DESCRIPTION OF THE TASK
Extract every entry word for word. Skip the pictures.

Pixel coordinate grounding data
***

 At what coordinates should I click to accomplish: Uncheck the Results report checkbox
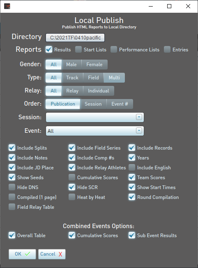tap(49, 49)
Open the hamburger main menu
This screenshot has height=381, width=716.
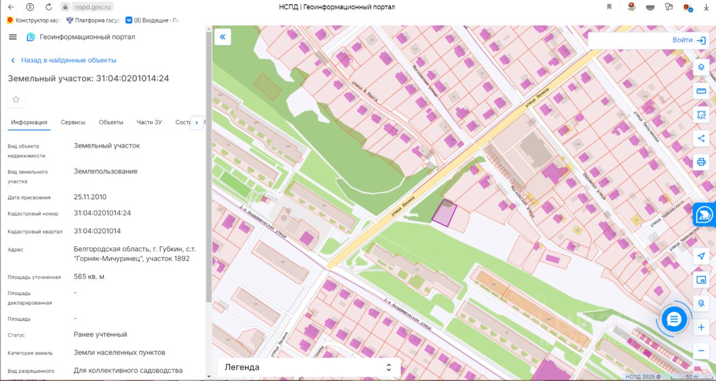[13, 37]
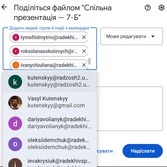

***

EXERCISE ANSWER
 At what coordinates should I click to accomplish: Uncheck the Results report checkbox
tap(49, 49)
Open the hamburger main menu
This screenshot has height=381, width=716.
[13, 37]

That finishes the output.